Task objective
In the passage about Jewish prophetic prospects, what did the prophets anticipate would happen to the local temple?

It thus appears, that in the teaching of our Lord and his apostles, there is nothing to facoour either the Jewish, or the semi-Jewish view of the prophetical future.  Amid much incidentally bearing on the subject of Jewish prospects, there is still no distinct announcement of the national restoration and settlement of the Jewish people in Canaan, or of the re-institution of their temple-worship.  There is nothing whatever said to indicate, that such events may be expected in the history of the Christian cChurch, or that any thing depends on them for the advancement and welfare of Christ’s cause in the world.” (p. 253)

“The local temple which formed the centre of the old religion with its holy persons, and places, and seasons, bespoke in its very nature imperfections, since it implied with respect to other persons, and places and seasons, a relative commonness or pollution: so that the prophets themselves anticipated a time when it would be supplanted by something higher and better (Jer. 1:7). The some kind of imperfection is separably connected with the idea of an elect people and a holy land (sic) …” (1856, 1964, London and Edinburgh, p. 258, 259.)

Data extract
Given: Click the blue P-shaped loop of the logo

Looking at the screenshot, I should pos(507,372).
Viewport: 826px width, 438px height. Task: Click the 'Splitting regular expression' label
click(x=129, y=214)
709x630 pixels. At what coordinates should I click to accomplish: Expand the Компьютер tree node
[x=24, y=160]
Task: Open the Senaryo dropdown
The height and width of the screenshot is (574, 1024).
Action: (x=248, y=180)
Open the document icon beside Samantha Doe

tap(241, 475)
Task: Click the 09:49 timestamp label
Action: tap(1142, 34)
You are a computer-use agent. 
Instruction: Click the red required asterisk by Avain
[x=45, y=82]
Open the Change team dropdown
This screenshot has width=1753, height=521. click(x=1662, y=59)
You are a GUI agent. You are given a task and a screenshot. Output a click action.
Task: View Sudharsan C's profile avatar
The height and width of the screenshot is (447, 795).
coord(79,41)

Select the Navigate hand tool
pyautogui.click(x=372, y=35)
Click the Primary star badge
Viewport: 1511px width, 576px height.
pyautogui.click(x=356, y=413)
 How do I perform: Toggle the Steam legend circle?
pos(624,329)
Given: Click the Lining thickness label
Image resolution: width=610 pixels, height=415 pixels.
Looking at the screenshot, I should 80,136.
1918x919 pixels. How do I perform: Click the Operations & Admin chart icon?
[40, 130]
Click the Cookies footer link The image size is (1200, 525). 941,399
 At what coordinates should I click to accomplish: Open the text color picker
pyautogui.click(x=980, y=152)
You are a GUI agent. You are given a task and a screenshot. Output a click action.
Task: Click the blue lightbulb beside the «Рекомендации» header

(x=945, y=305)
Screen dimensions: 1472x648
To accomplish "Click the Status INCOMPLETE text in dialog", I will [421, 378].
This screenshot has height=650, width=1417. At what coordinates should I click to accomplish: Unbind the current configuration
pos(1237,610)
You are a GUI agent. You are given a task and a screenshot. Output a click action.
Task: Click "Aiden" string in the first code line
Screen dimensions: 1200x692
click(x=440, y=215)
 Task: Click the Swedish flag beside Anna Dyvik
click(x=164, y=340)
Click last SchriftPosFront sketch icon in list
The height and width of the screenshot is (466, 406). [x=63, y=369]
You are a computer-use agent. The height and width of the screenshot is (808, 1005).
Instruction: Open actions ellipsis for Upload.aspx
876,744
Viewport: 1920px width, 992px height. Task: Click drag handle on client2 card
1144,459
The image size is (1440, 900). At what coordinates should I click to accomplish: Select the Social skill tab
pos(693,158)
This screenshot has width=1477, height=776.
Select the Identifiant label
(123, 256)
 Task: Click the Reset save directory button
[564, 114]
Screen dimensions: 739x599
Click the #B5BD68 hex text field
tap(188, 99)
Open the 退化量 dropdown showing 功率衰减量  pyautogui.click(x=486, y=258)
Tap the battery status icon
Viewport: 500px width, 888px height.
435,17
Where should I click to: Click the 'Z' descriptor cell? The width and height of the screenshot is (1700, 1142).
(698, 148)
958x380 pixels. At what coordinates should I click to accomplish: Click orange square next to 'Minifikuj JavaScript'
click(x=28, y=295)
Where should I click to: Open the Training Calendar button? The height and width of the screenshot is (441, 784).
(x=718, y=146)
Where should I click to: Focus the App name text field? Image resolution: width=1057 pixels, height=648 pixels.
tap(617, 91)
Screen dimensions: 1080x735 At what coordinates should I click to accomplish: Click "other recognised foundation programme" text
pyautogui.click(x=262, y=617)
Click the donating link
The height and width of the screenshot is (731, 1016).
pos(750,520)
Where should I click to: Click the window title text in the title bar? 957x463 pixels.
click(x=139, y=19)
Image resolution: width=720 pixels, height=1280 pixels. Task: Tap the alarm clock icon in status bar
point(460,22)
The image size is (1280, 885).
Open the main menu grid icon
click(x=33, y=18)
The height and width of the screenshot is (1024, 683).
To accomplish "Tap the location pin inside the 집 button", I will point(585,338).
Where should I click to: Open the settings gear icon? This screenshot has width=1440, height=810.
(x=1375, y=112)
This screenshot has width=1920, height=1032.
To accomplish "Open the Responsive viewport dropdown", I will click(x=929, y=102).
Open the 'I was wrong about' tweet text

Exercise solution
They anticipated a time when it would be supplanted by something higher and better.